TASK SET:
(1) Answer these about the privacy discussion, each on its own line:
(a) Which two places are named as having cameras connected to a facial recognition model?
(b) Roughly how many people does the text say comments are now shared with by default?
(c) Whose name does one comment suggest searching along with "paparazzi"?
(2) Repeat word for word the passage of the privacy discussion running from "It gets rather" to "I was younger.".

SELECTION:
● ● ●

What gets me about this is how you can be as scrupulous and disciplined as you please about staying off social media, wiping up your digital footprints, etc., but then as soon as you go out in public, someone can just blithely make the decision for you, to put you on social media.

To say nothing of all the proliferating random stationary surveillance cameras and police bodycams out there. Which if you're "fortunate" enough to live in Orlando FL or Washington County OR, is now connected to a facial recognition ML model.

Where is the backlash, where is the outrage about this? Why do people just stupidly let dumb shit proliferate, and only years later say "Oops we did it again?"

Telling a few friends used to be the default, and telling everybody took more effort. Now the default is for people to share their comments with ~2 billion people. It's actually more work to tell only your friends.
No need to do silly or embarrassing things - an "amusing" voice over commentary will be enough to bury you.
Just being nice by switching seats sets you up for ridicule and shame
It's just your standard school yard bullying amplified to web scale
>Somehow, after all of this, fans of the thread still remained adamant that no wrong had been committed. “We do it everyday to celebrities. No difference. Outrage culture is so dumb,” wrote one Instagram user below a BuzzFeed News post on the story.

It does seem no different from what society seems to be ok with towards celebrities. I have always been uncomfortable with the idea that because someone is on a TV show, society is ok having photographers follow them around 24/7 and reporting on their personal lives.

We have set a poor precedent.

There are a great many celebrities whose lives are still private. They simply don't play the game: don't have social media, don't arrange for paparazzi to "catch" them leaving a nightclub, or invite a magazine through the doors of their house.

So it seems the confusion is two fold. People believing that their access to celebrity lives are anything other than arranged PR opportunities, and then believing everyday people should be subject to that incorrectly interpreted behaviour.

At your first point, this is really only true for celebs like Paris Hilton who make their money through appearances and are famous for being famous, but a lot of celebrities have paparazzis following them around all day, everyday and certainly don't want it. Just google "paparazzi kristen stewart" too see how much she abhors it and how invasive it is in her life.
I can sort of understand politicians (even then...), but definitely not celebrities or otherwise there's this concept of "public person" that seems awfully free form. We also don't really combat paparazzi well at all.
It gets rather bothersome. My professional life at least is pretty public and it's sort of my job. But I'm pretty happy that there weren't ubiquitous cameras and videos around when I was younger.

In practice, most of us are somewhat protected by sheer numbers and the fact that people move on and a lot of information does effectively rot over time.

● ● ●

EXTRACTED DATA:
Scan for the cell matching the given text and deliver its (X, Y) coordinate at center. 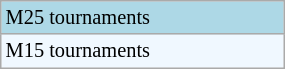
M15 tournaments (142, 51)
M25 tournaments (142, 17)
Output the [X, Y] coordinate of the center of the cell containing the given text.  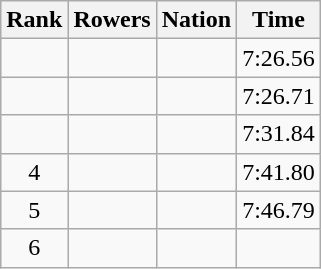
7:46.79 [279, 210]
7:31.84 [279, 134]
6 [34, 248]
Time [279, 20]
7:26.56 [279, 58]
Rank [34, 20]
7:26.71 [279, 96]
7:41.80 [279, 172]
4 [34, 172]
Rowers [112, 20]
5 [34, 210]
Nation [196, 20]
Provide the [x, y] coordinate of the cell's center where the given text is located.  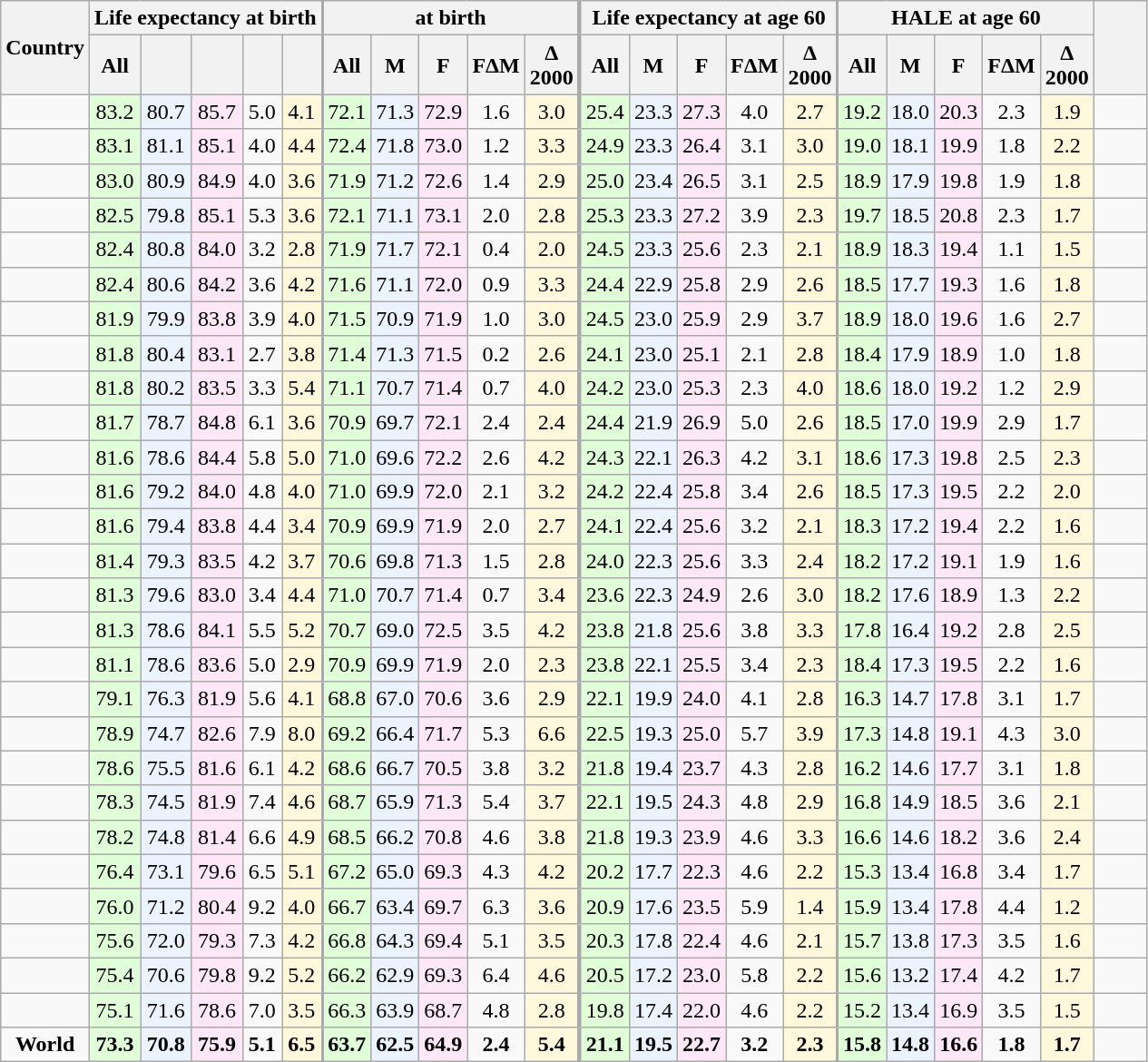
69.4 [443, 940]
76.0 [114, 906]
75.5 [166, 768]
69.8 [396, 561]
62.5 [396, 1045]
66.8 [347, 940]
World [45, 1045]
79.2 [166, 492]
84.8 [217, 422]
7.0 [261, 1010]
64.3 [396, 940]
15.7 [862, 940]
84.1 [217, 630]
65.0 [396, 871]
67.2 [347, 871]
27.2 [701, 215]
20.5 [604, 975]
22.7 [701, 1045]
16.4 [911, 630]
13.2 [911, 975]
80.8 [166, 250]
81.7 [114, 422]
0.9 [496, 284]
7.4 [261, 802]
74.7 [166, 733]
25.4 [604, 112]
1.1 [1011, 250]
64.9 [443, 1045]
23.7 [701, 768]
25.5 [701, 664]
82.6 [217, 733]
84.9 [217, 181]
27.3 [701, 112]
26.9 [701, 422]
22.0 [701, 1010]
63.4 [396, 906]
70.5 [443, 768]
19.6 [958, 319]
21.9 [653, 422]
80.7 [166, 112]
15.2 [862, 1010]
80.2 [166, 388]
6.4 [496, 975]
76.3 [166, 699]
20.9 [604, 906]
5.5 [261, 630]
66.4 [396, 733]
71.8 [396, 146]
83.6 [217, 664]
26.5 [701, 181]
7.9 [261, 733]
0.2 [496, 353]
63.9 [396, 1010]
20.2 [604, 871]
5.9 [755, 906]
4.9 [302, 837]
79.9 [166, 319]
75.6 [114, 940]
6.3 [496, 906]
16.9 [958, 1010]
26.3 [701, 456]
75.1 [114, 1010]
80.6 [166, 284]
15.9 [862, 906]
Country [45, 47]
68.6 [347, 768]
19.0 [862, 146]
20.8 [958, 215]
14.7 [911, 699]
82.5 [114, 215]
68.8 [347, 699]
73.0 [443, 146]
16.2 [862, 768]
72.2 [443, 456]
15.8 [862, 1045]
22.9 [653, 284]
23.5 [701, 906]
66.3 [347, 1010]
HALE at age 60 [966, 18]
74.5 [166, 802]
25.9 [701, 319]
67.0 [396, 699]
85.7 [217, 112]
8.0 [302, 733]
69.0 [396, 630]
16.3 [862, 699]
65.9 [396, 802]
75.9 [217, 1045]
78.3 [114, 802]
23.9 [701, 837]
13.8 [911, 940]
78.7 [166, 422]
19.7 [862, 215]
73.3 [114, 1045]
80.9 [166, 181]
7.3 [261, 940]
84.4 [217, 456]
22.5 [604, 733]
21.1 [604, 1045]
83.2 [114, 112]
78.9 [114, 733]
Life expectancy at age 60 [709, 18]
15.3 [862, 871]
68.5 [347, 837]
74.8 [166, 837]
15.6 [862, 975]
23.6 [604, 595]
18.1 [911, 146]
62.9 [396, 975]
72.6 [443, 181]
14.9 [911, 802]
23.4 [653, 181]
69.2 [347, 733]
79.1 [114, 699]
72.5 [443, 630]
69.6 [396, 456]
78.2 [114, 837]
79.4 [166, 526]
0.4 [496, 250]
5.6 [261, 699]
72.9 [443, 112]
26.4 [701, 146]
84.2 [217, 284]
75.4 [114, 975]
at birth [451, 18]
72.4 [347, 146]
17.0 [911, 422]
1.3 [1011, 595]
63.7 [347, 1045]
Life expectancy at birth [205, 18]
5.7 [755, 733]
76.4 [114, 871]
25.1 [701, 353]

● ● ●

RESULTS IN ORDER:
(1)
(a) Orlando FL and Washington County OR
(b) About 2 billion people
(c) Kristen Stewart

(2)
It gets rather bothersome. My professional life at least is pretty public and it's sort of my job. But I'm pretty happy that there weren't ubiquitous cameras and videos around when I was younger.